1.4. Undang-undang ITE di Indonesia
            Di negara kita terkenal dengan Undang-Undang yang berlaku untuk semua masyarakat Indonesia yang melakukan pelanggaran baik itu pemerintahan ataupun masyarakat umum. Untuk dunia informasi teknologi dan elektronik dikenal dengan UU ITE. Undang-undang ITE ini sendiri dibuat berdasarkan keputusan anggota dewan yang menghasilkan undang-undang nomor 11 tahun 2008. Keputusan ini dibuat berdasarkan musyawarah mufakat untuk melakukan hukuman bagi para pelanggar terutama di bidang informasi teknologi elektronik. Berikut sebagian inti dari undang-undang nomor 11 tahun 2008 tentang informasi & Teknologi Elektronik (ITE) mengenai hukuman dan denda untuk setiap pelanggarannya:
a.       Pasal 27
Denda Rp. 1 miliar dan enam tahun penjara bagi orang yang membuat, mendistribusikan, mentrasmisikan, materi yang melanggar kesulilaan, judi, menghinan dan mencemari nama baik, memeras dan mengancam.
b.      Pasal 28
Denda Rp. 1 miliar dan enam tahun penjara bagi orang yang menyebarkan berita bohong dan menyesatkan, sehingga merugikan konsumen transaksi elektronik dan menimbulkan kebencian dan permusuhan antarkelompok.
c.       Pasal 30
Denda Rp. 600-800 juta dan penjara 6-8 tahun bagi orang yang memasuki komputer atau sistem elektronik orang lain, menerobos, sampai menjebol sistem pengamanan.
1.5. Pentingnya Cyber Law
Perkembangan teknologi yang sangat pesat, membutuhkan pengaturan hukum yang berkaitan dengan pemanfaatan teknologi tersebut. Sayangnya, hingga saat ini banyak negara belum memiliki perundang-undangan khusus di bidang teknologi informasi, baik dalam aspek pidana maupun perdatanya.

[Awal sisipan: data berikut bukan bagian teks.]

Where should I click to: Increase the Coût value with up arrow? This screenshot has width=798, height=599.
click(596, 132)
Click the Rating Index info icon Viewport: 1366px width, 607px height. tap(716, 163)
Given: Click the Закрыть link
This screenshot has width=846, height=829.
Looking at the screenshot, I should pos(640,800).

Permasalahan yang sering muncul adalah bagaimana menjaring berbagai kejahatan komputer dikaitkan dengan ketentuan pidana yang berlaku karena ketentuan pidana yang mengatur tentang kejahatan komputer yang berlaku saat ini masih belum lengkap.
Banyak kasus yang membuktikan bahwa perangkat hukum di bidang TI masih lemah. Seperti contoh, masih belum dilakuinya dokumen elektronik secara tegas sebagai alat bukti oleh KUHP. Hal tersebut dapat dilihat pada UU No8/1981 Pasal 184 ayat 1 bahwa undang-undang ini secara definitif membatasi alat-alat bukti hanya sebagai keterangan saksi, keterangan ahli, surat, petunjuk, dan keterangan terdakwa saja. Demikian juga dengan kejahatan pornografi dalam internet, misalnya KUHP Pidana pasal 282 mensyaratkan bahwa unsur pornografi dianggap kejahatan jika dilakukan di tempat umum.

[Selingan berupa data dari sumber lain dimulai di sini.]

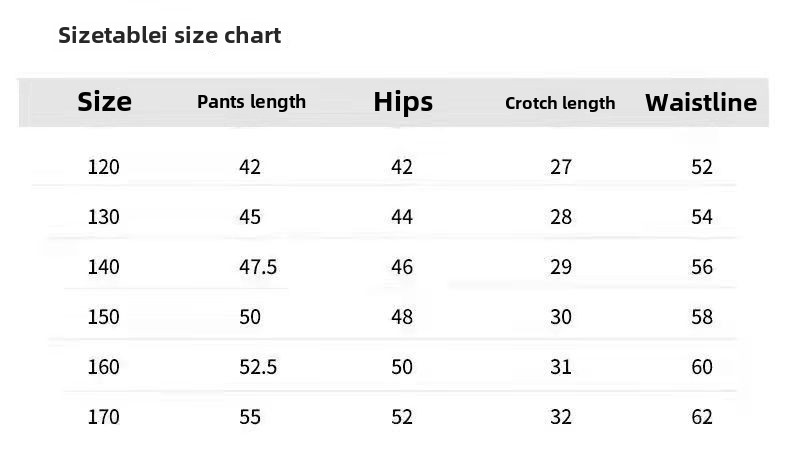Click crotch length value 27

[x=561, y=167]
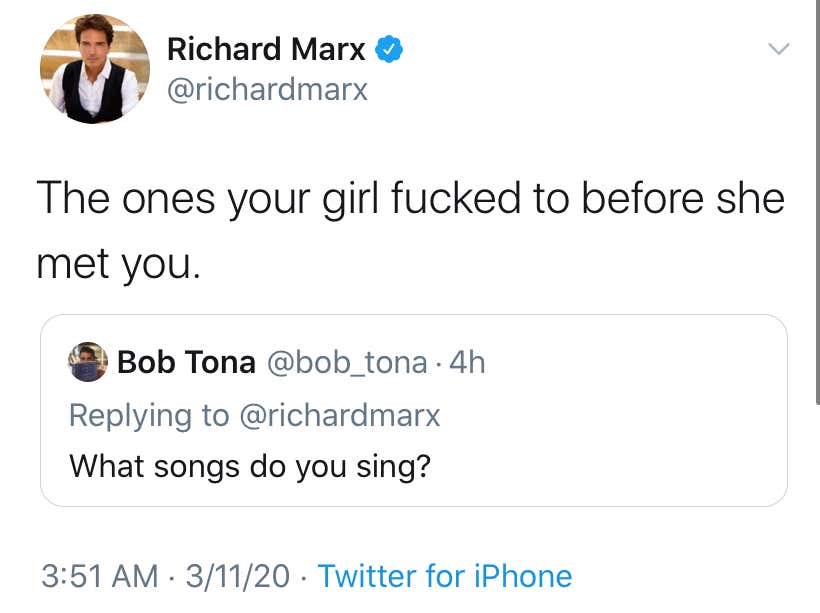Expand the tweet options chevron
820x613 pixels.
[777, 48]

Hingga saat ini, di negara kita ternyata belum ada pasal yang bisa digunakan untuk menjerat penjahat cybercrime. Untuk kasus carding misalnya, kepolisian baru bisa menjerat pelaku kejahatan komputer dengan pasal 363 soal pencurian karena yang dilakukan tersangka memang mencuri data kartu kredit orang lain.